▶ Data
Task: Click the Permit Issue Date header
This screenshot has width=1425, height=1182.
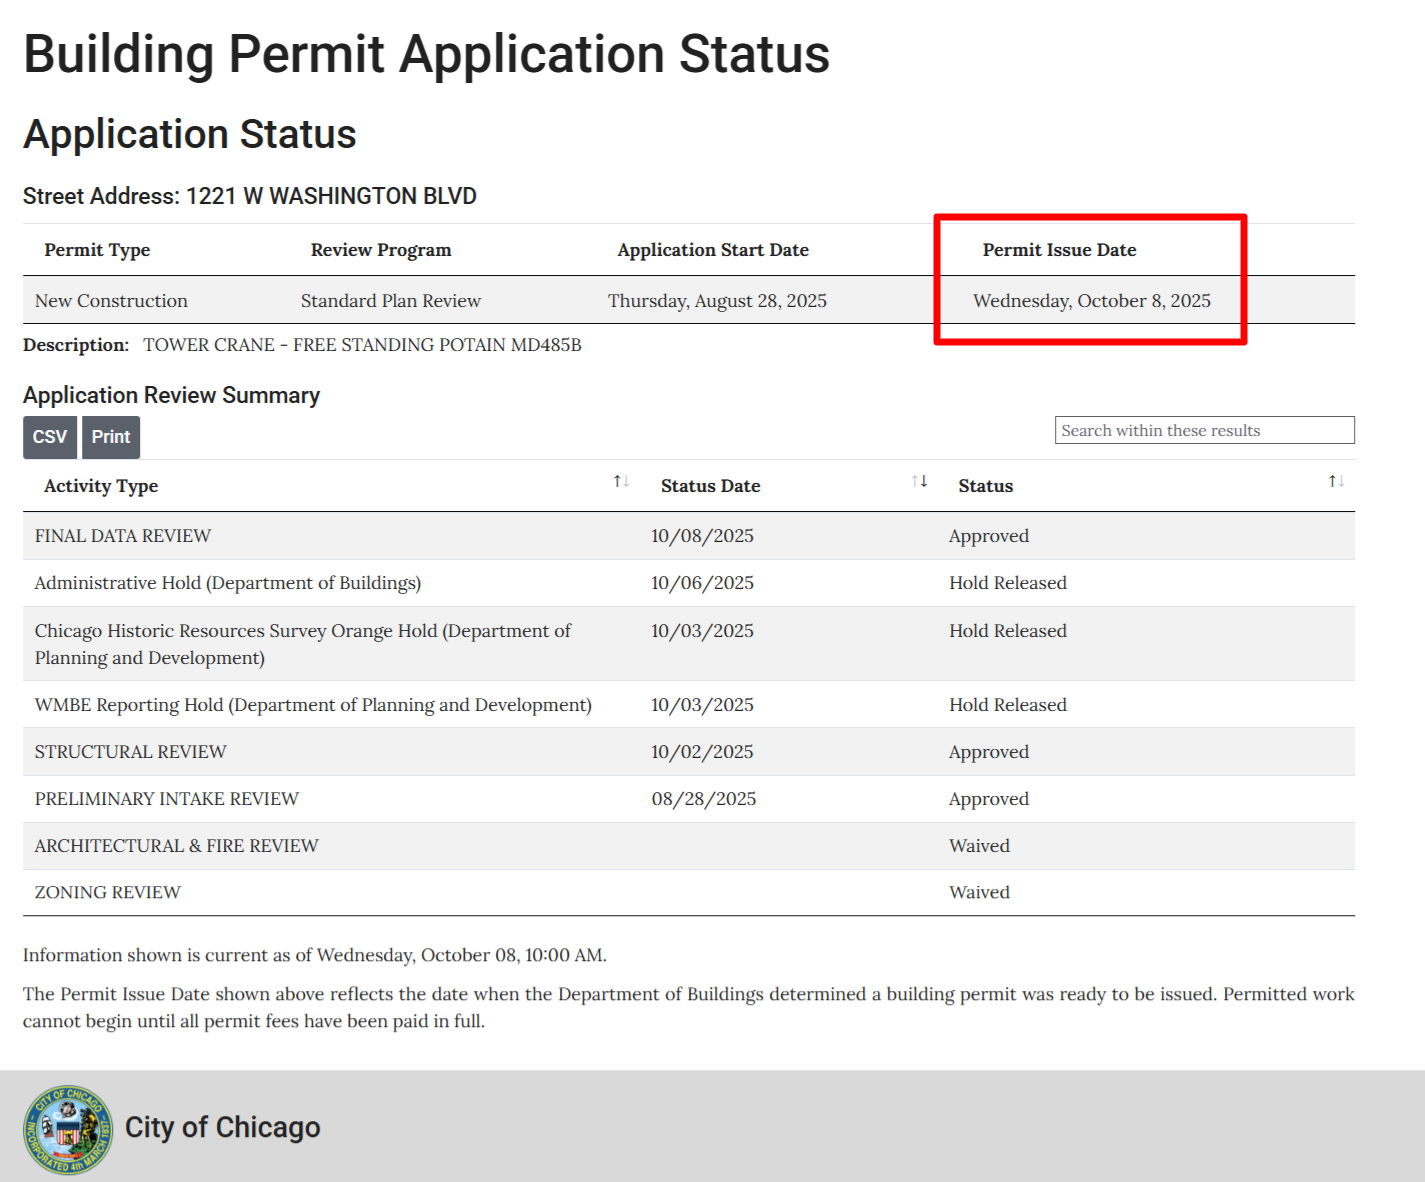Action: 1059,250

---

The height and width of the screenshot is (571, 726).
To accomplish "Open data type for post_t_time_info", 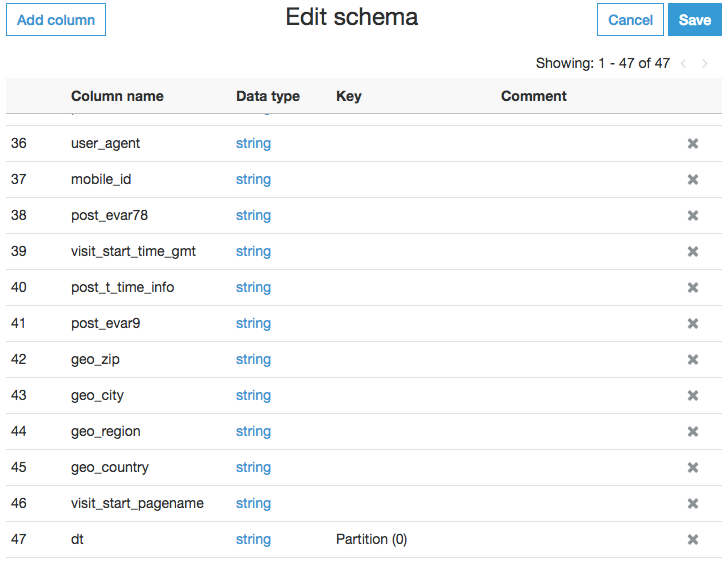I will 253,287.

* * *

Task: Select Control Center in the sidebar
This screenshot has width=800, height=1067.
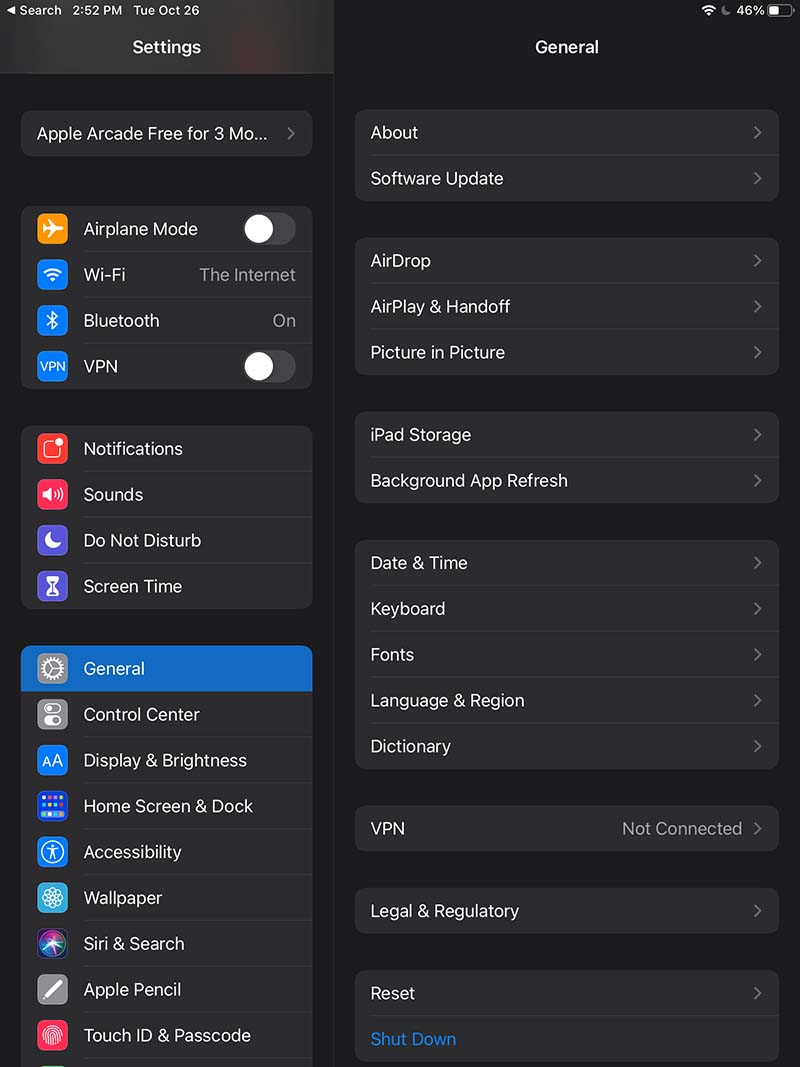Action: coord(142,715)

▶ What is needed
Return the lines of the records that include the string "Task".

▶ Answer for this exercise
Task: Click the Permit Issue Date header
Task: Select Control Center in the sidebar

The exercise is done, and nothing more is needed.